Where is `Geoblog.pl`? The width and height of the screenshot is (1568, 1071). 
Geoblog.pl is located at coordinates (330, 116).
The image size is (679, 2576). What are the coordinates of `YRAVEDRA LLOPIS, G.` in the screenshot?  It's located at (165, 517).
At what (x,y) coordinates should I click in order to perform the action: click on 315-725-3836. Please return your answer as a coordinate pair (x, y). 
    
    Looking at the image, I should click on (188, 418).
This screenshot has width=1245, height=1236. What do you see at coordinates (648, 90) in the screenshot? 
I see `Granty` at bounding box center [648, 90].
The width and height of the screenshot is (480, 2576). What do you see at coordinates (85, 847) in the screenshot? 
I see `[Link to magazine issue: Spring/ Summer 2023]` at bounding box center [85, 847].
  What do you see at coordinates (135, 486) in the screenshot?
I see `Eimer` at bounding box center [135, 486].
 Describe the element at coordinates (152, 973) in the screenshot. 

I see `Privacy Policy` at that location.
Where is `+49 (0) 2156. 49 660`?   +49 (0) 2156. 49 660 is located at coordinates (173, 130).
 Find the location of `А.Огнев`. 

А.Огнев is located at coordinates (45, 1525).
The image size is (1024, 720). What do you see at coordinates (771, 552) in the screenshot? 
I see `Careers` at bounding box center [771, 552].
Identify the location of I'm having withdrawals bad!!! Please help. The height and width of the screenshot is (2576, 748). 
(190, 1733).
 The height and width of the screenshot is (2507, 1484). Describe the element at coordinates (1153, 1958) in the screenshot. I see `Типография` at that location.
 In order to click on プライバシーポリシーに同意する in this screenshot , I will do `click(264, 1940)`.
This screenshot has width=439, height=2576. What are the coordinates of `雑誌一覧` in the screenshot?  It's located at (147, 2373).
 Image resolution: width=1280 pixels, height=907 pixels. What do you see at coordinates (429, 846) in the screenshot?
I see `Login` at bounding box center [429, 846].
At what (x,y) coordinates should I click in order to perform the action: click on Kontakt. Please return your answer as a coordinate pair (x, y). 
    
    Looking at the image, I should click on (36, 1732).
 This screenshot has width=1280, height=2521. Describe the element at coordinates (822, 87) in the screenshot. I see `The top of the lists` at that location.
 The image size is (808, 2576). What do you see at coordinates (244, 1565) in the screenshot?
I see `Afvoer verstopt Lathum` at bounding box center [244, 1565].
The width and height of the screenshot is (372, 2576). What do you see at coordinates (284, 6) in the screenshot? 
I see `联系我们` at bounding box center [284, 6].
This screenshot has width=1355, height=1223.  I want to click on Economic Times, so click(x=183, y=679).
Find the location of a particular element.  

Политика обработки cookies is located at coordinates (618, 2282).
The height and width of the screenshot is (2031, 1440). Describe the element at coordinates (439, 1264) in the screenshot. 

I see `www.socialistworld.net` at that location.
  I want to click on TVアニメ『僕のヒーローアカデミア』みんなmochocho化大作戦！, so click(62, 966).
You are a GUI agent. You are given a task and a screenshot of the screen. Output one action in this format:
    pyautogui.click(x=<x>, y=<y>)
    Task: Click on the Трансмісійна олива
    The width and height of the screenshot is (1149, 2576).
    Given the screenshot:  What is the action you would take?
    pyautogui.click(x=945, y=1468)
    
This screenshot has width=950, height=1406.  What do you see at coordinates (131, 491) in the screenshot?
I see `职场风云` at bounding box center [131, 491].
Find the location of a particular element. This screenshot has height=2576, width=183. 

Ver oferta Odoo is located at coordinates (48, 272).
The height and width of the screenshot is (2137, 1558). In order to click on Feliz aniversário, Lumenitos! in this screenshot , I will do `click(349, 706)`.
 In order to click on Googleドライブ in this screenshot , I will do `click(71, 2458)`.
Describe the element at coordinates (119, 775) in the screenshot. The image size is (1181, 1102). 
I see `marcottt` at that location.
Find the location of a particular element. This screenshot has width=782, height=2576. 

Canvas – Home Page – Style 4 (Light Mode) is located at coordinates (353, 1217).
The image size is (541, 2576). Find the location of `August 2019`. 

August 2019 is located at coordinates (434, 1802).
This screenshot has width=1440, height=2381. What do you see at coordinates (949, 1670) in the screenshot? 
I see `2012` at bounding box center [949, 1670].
##########
- _EXERCISE_
Copy the lines from the one containing "This screenshot has width=1440, height=2381." to the end of the entries without any changes.

- _SOLUTION_
This screenshot has width=1440, height=2381. What do you see at coordinates (949, 1670) in the screenshot? 
I see `2012` at bounding box center [949, 1670].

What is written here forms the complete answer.